Screenshot grounding data:
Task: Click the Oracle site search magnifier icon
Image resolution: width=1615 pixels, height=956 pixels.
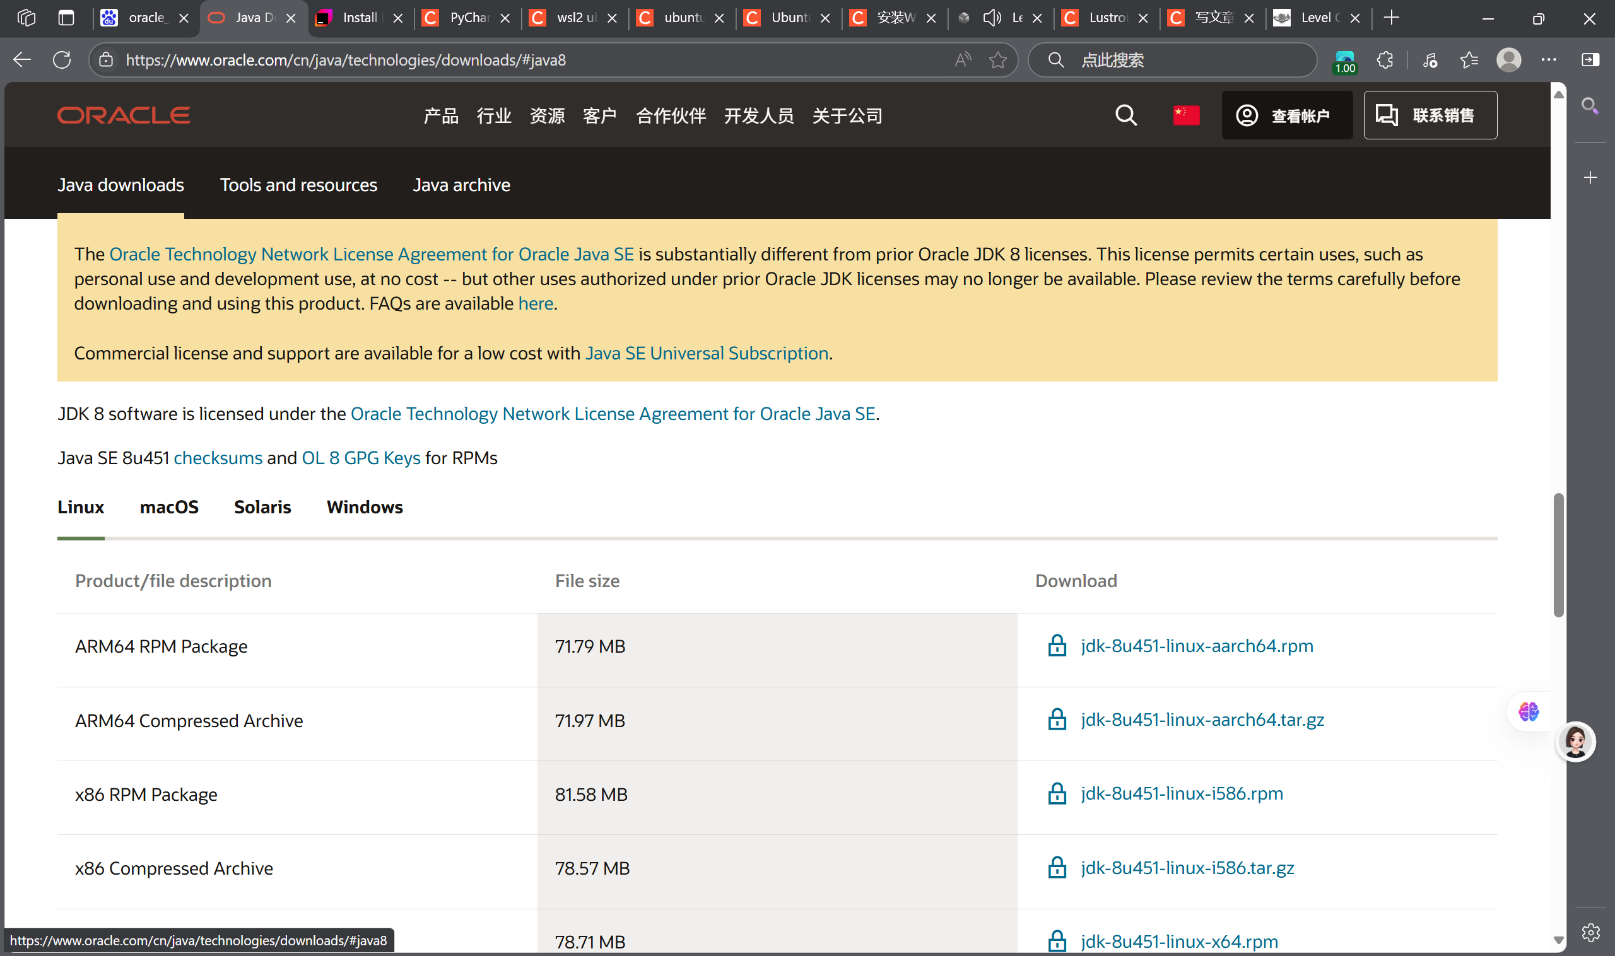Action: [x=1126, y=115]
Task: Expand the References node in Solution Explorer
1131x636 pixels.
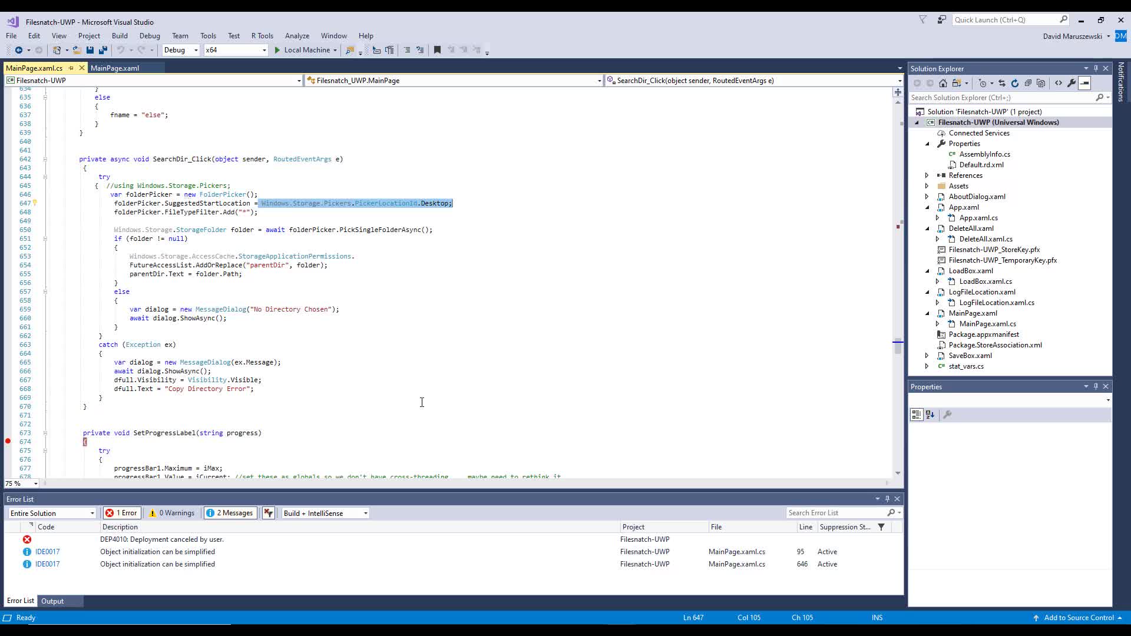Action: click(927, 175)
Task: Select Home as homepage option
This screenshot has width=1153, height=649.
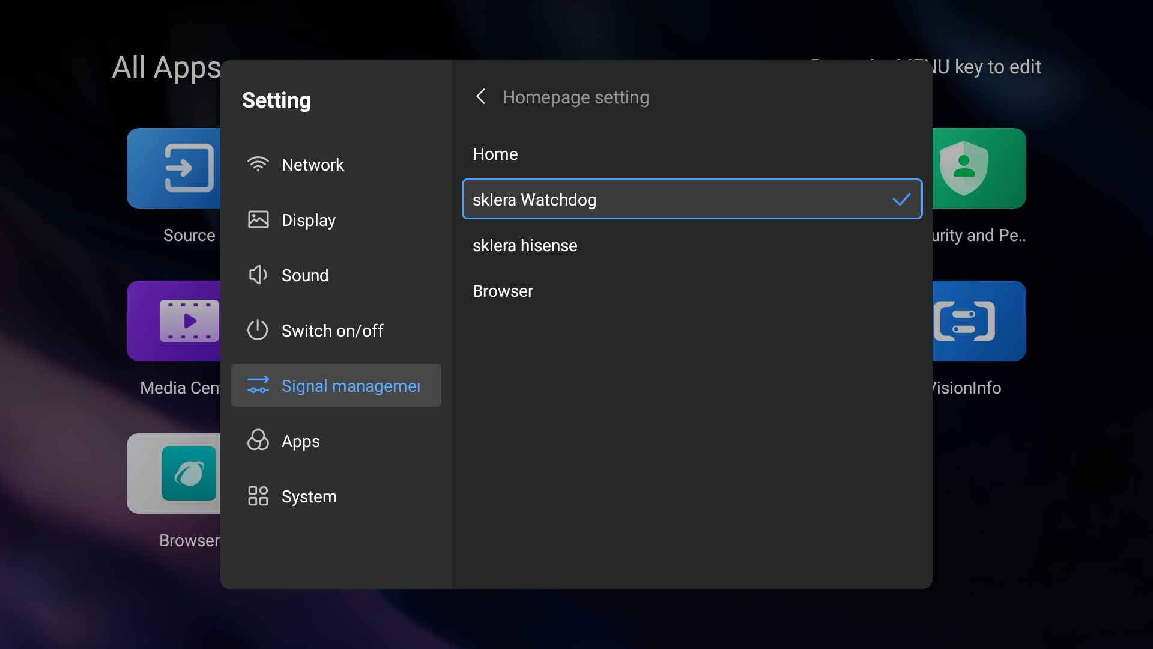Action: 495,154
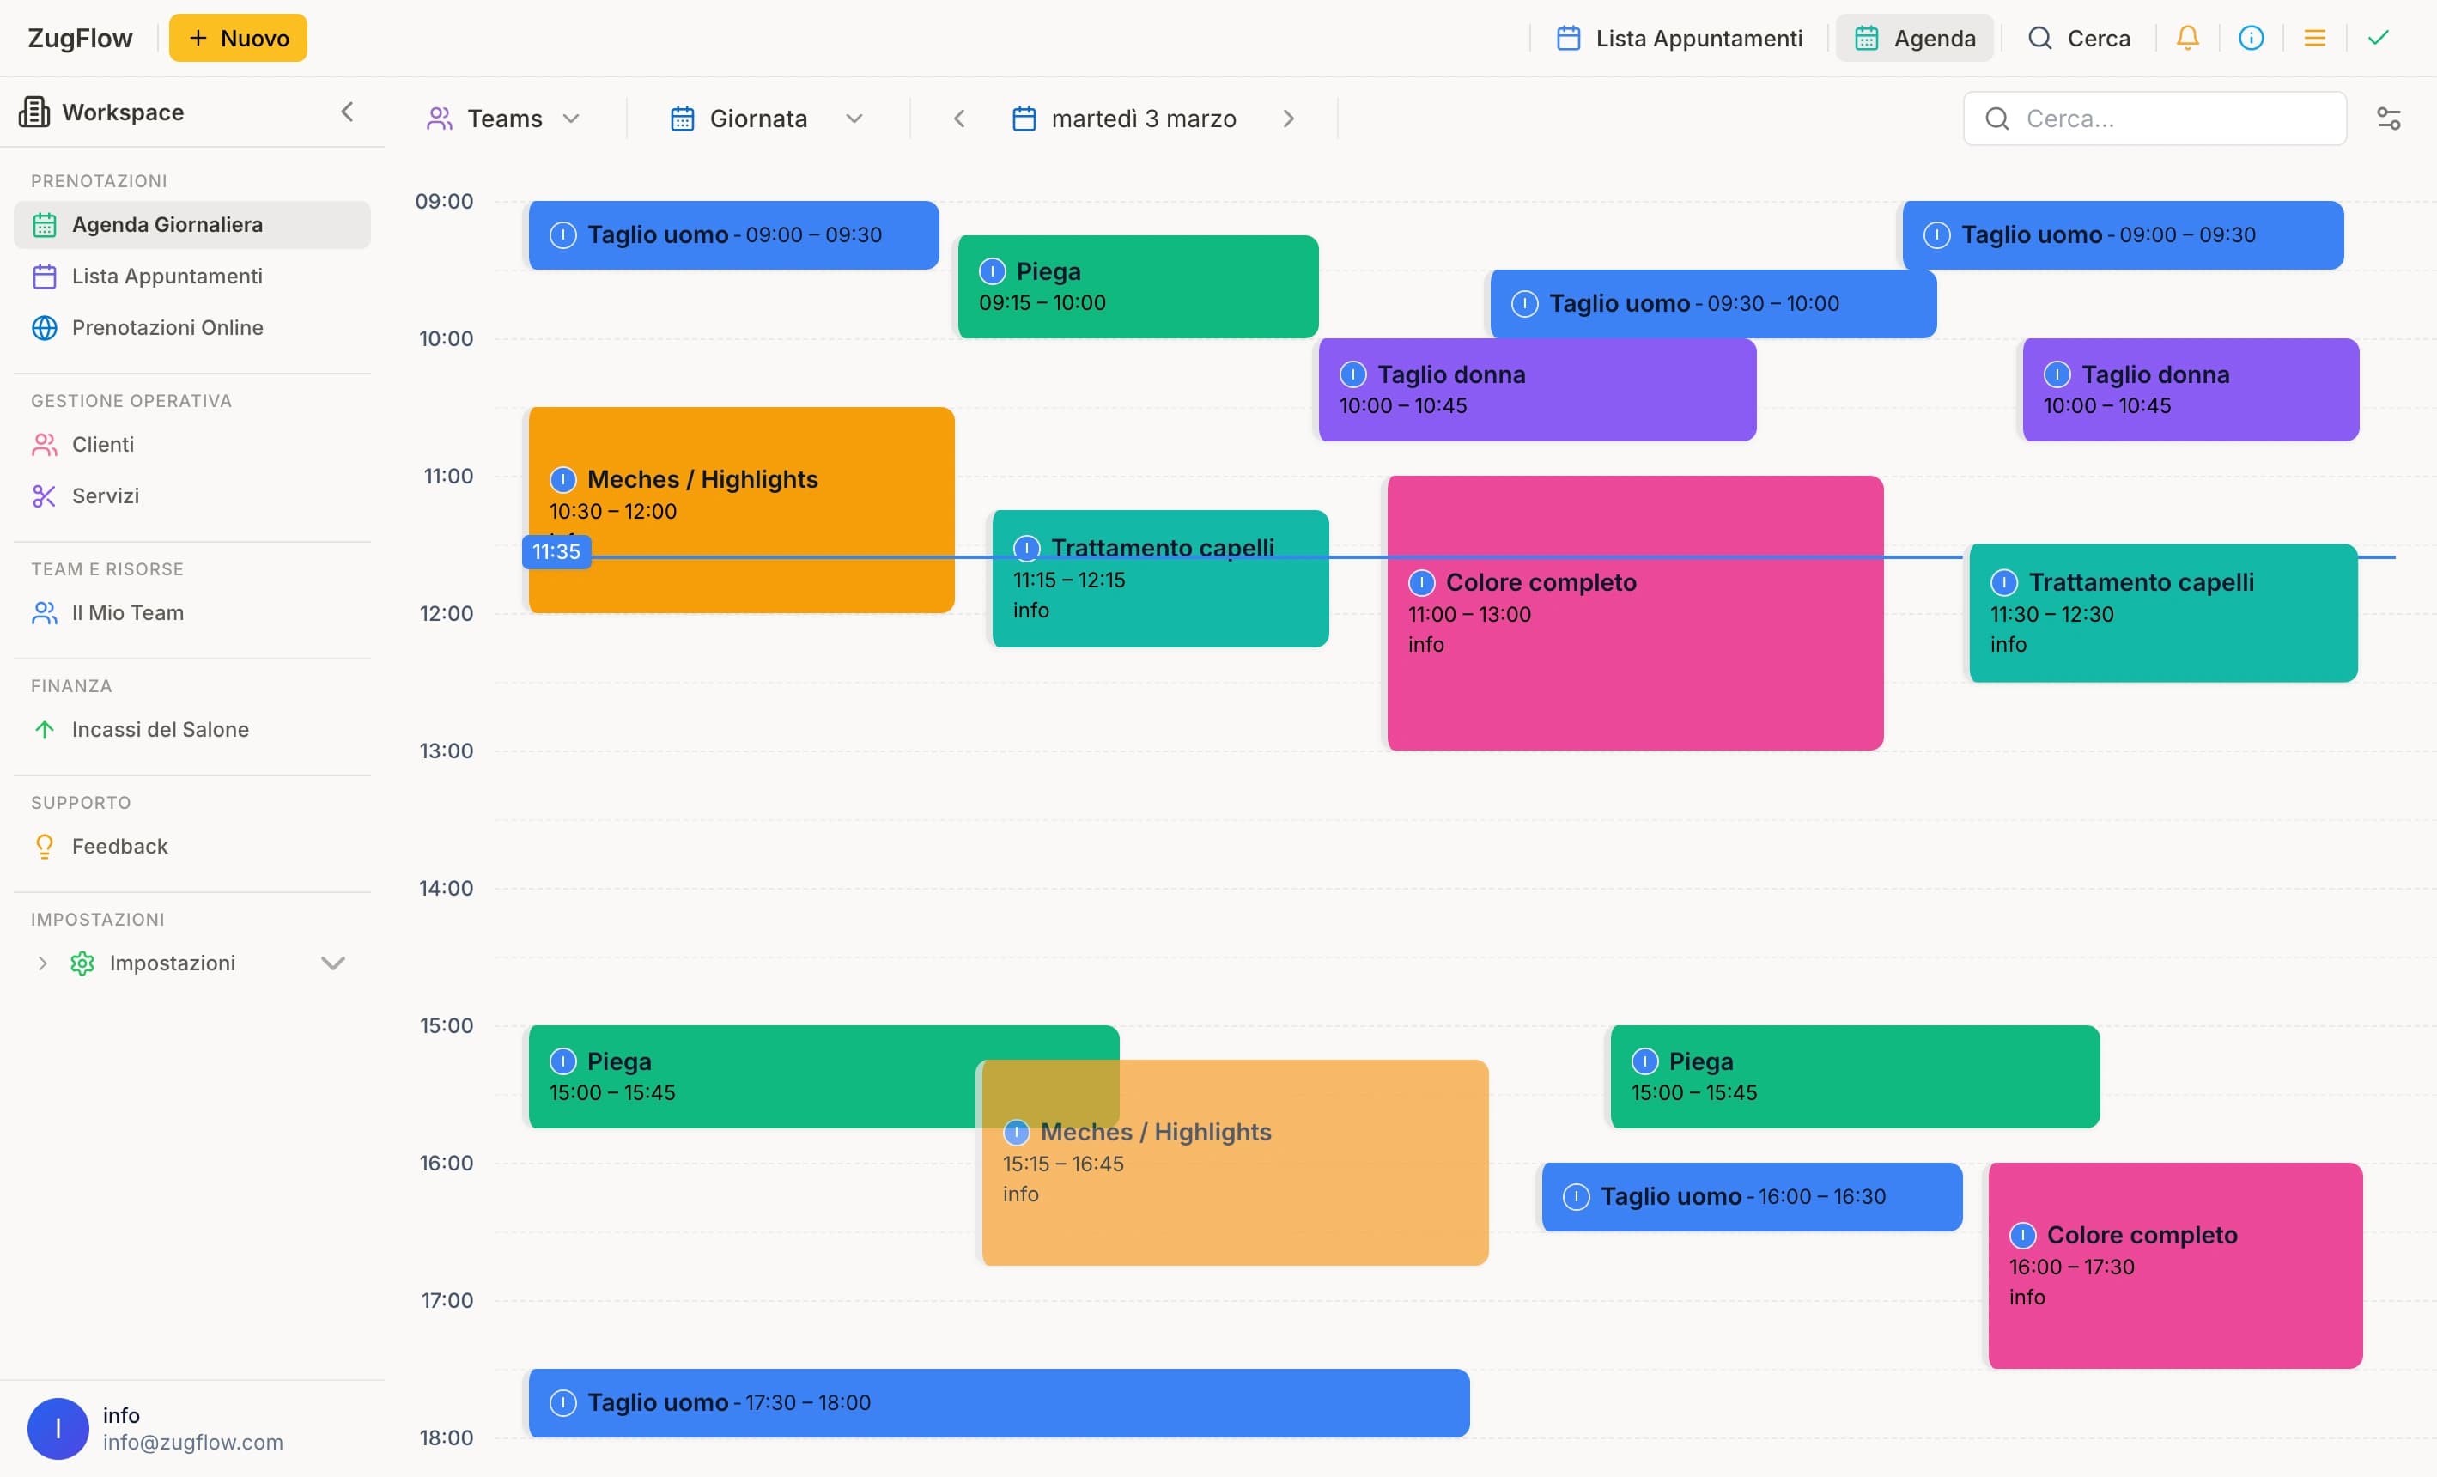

## [BRIEF]
With pictures left out, repeat exactly the lines from the one containing "1131x636 pixels." through the last line of the data above, inclusive, and nothing else.

## [YOUR RESPONSE]
1131x636 pixels.
Action: click(927, 175)
Task: Select Home as homepage option
This screenshot has width=1153, height=649.
Action: 495,154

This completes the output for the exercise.